Fox co-starred with star-filmmaker James Franco in his financially and critically disastrous adaptation (with screenwriters Paul Felten and Ian Olds) of Steve Erickson’s novel,
Zeroville (2019), co-starring Seth Rogen,
Joey King, Danny McBride,
Craig Robinson, and Jacki Weaver. In an unusual move, Megan Fox joined Korean co-directors Kwak Kyung-taek and Kim Tae-hoon as the sole American actor in the Korean War-set
The Battle of Jangsari (2019), starring Kim Myung-min, Choi Min-ho, and Kim Sung-cheol.
Fox starred as a mercenary soldier in Africa in director/writer/producer M.J. Bassett’s little-seen
action movie for Lionsgate,
Rogue (2020). Fox starred in another little-seen thriller, from Screen Media Films, the S.K. Dale-directed
Till Death (2021), and then co-starred with Bruce Willis, Emile Hirsch, and Lukas Haas in producer-director Randall Emmett’s crime movie,
Midnight in the Switchgrass (2021), which was a critical and commercial bomb for Lionsgate.

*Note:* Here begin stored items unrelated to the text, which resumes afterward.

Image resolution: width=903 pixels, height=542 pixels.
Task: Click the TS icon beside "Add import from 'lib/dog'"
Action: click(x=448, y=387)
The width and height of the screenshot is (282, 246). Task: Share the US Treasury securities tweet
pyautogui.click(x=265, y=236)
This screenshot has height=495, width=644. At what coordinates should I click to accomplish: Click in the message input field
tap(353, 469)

Megan Fox co-starred next with Andy Garcia, Lucy Hale, and Oscar Isaac in director/writer/producer Brian Petsos’ black comedy,
Big Gold Brick (2022), released by Samuel Goldwyn Films/Arclight Films. Fox joined co-writer/director Tim Sutton and co-writer/star Machine Gun Kelly for the drama,
Taurus (2022), with Maddie Hasson and Scoot McNairy, which premiered in the Panorama competition of the Berlin Film Festival.
Continuing with Kelly (credited here as “Colson Baker” as a collaborating star/director/writer/producer with Mod Sun, Fox played a supporting role in the lambasted stoner comedy,
Good Mourning (2022), with GaTa, Zach Villa, Becky G, and
Dove Cameron, and with cameo roles by a host of pop culture figures (Avril Lavigne, Dennis Rodman, Tom Arnold, Pete Davidson, Danny Trejo, and Snoop Dogg). Megan Fox found herself surrounded by mega-macho dudes in the
Scott Waugh-directed sequel for Lionsgate,
Expend4bles (2023), starring
Jason Statham,
Sylvester Stallone, Curtis “50 Cent” Jackson, Dolph Lundgren, Tony Jaa, Iko Uwais, Randy Couture, and Andy Garcia.

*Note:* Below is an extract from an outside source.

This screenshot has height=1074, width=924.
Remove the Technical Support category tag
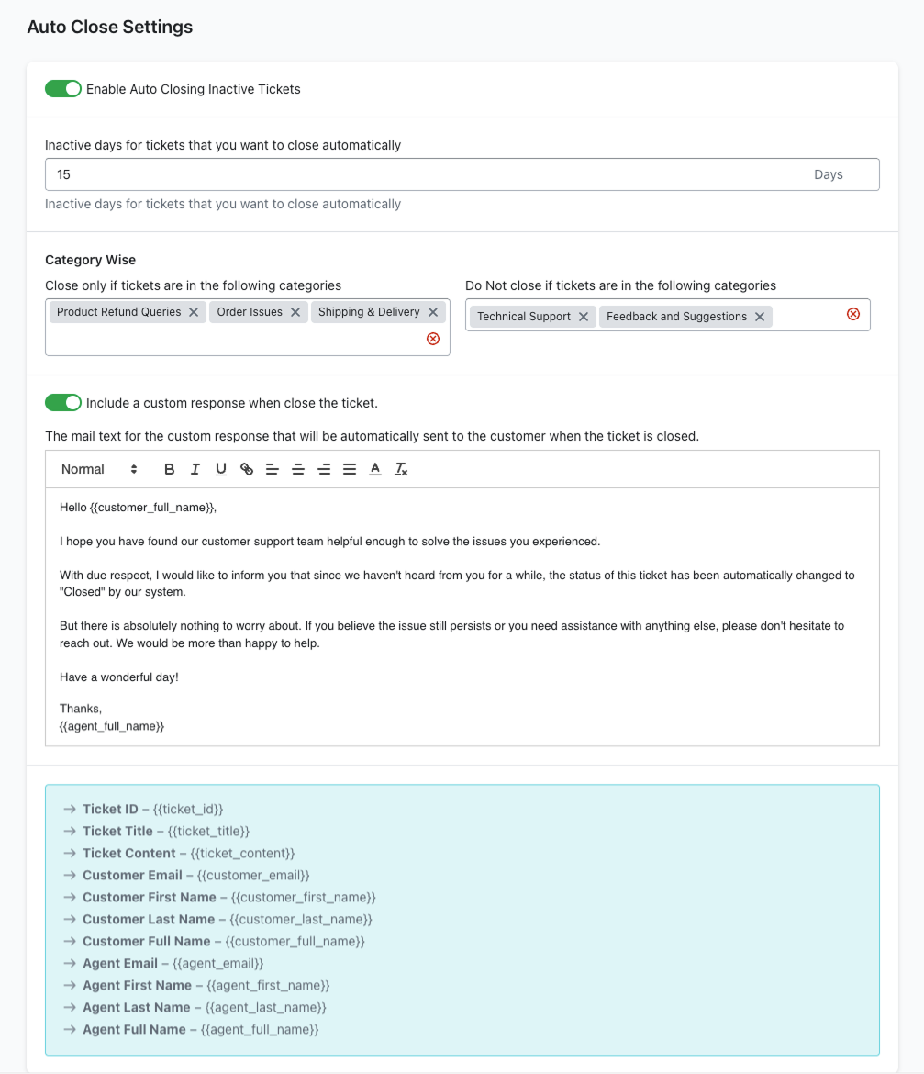pos(584,317)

In her first voice performance for an animated film, Fox co-starred in co-writer/director Jonathon Kay’s 3-D animated fantasy,
Naya: Legend of the Golden Dolphin (date to be announced), with
Gerard Butler, Kate Winslet, and Elliot Page. Fox then starred as a rebellious fembot in the S.K. Dale-directed sci-fi thriller,
Subservience (date to be announced), with Michele Morrone, Madeline Zima, and Andrew Whipp.